Specifications that use this resource:

Notes and guidance: large data set

Our new AS and A-level Maths specifications require students to study a large data set during their course of study. The data set is chosen by each exam board, based on Ofqual guidance.

The exams will include questions or tasks that relate to the prescribed large data set, giving a material advantage to students who have studied it.

The large data set is too large to be taken into an exam. Instead, we recommend using the large data set as a classroom tool to support teaching the statistics content of the specification and to familiarise students with working with and manipulating data. Basic knowledge of spreadsheet packages such as Microsoft Excel or Geogebra is required.

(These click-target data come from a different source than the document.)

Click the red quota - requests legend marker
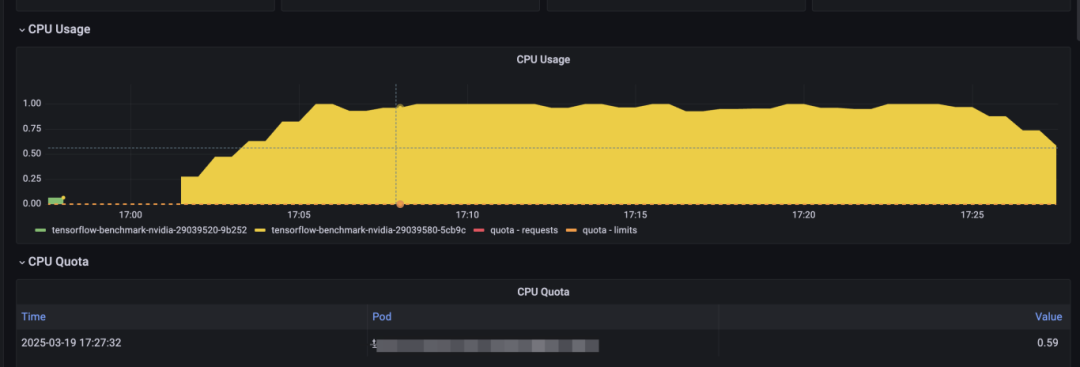coord(478,231)
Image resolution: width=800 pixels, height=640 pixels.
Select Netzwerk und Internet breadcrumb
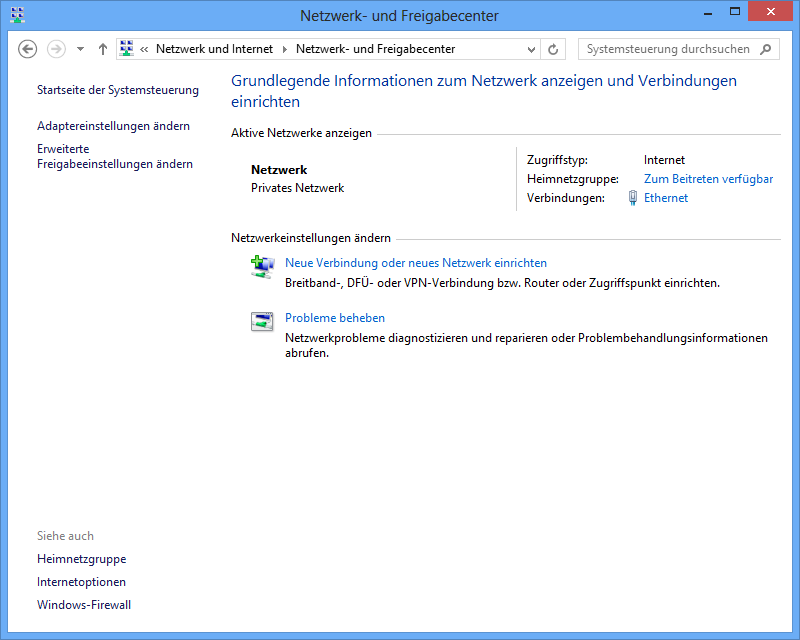point(213,49)
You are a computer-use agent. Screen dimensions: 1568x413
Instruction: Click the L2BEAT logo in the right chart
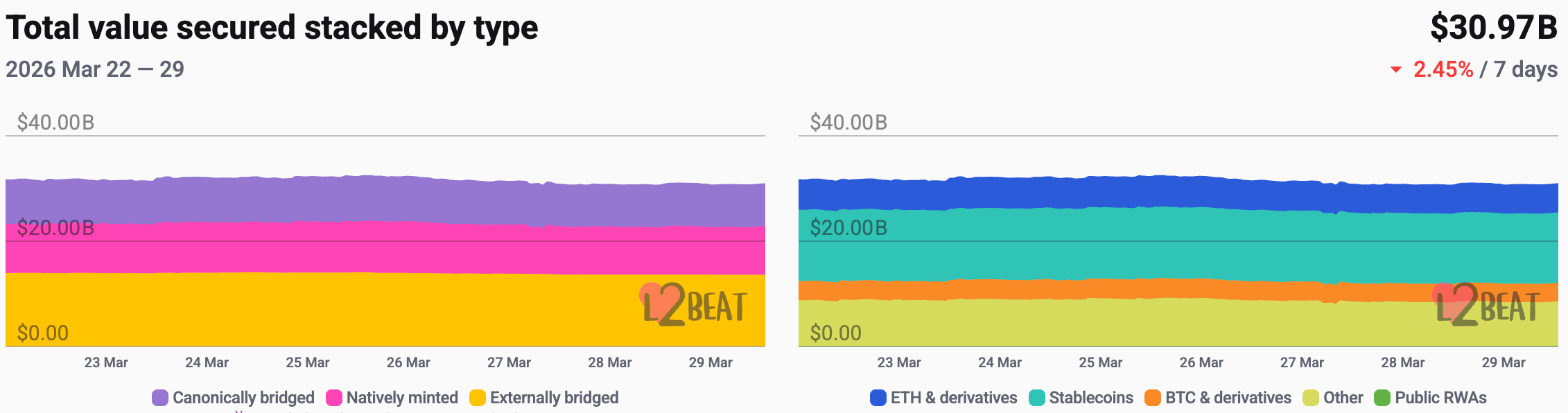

Techniques for studying the large data set

Study of the large data set could include the following techniques:

sampling
histograms
scatter graphs and correlation (not causation)
measures of central tendency and spread (standard deviation)
data cleansing
select and critique different presentation techniques
probability: exclusive and independent events
brief interpretation of the data in order to answer short questions
deep interpretation of the data using given graphs and summaries
selecting from given graphs and summary data
modelling with trend lines for bivariate data
modelling with distributions and hypothesis testing
describing a situation where data needed to be collected and how it might be done
using and interpreting correlation coefficients (A-level only).

Students should be prepared for exam questions that require knowledge of any of the above in an exam.

Material advantage questions

Examples of questions that give a material advantage to students who have studied the large data set can be found in the sample assessment materials for AS (Paper 2, questions 14 and 16(b)) and A-level (Paper 3, questions 10(a) and 10(c)).

In answering these questions, students would have gained a material advantage through:

understanding the categories and sub-categories that the large data set uses
understanding how values in the large data set are rounded
knowledge of trends in the data
knowledge of outliers and other anomalies in the data.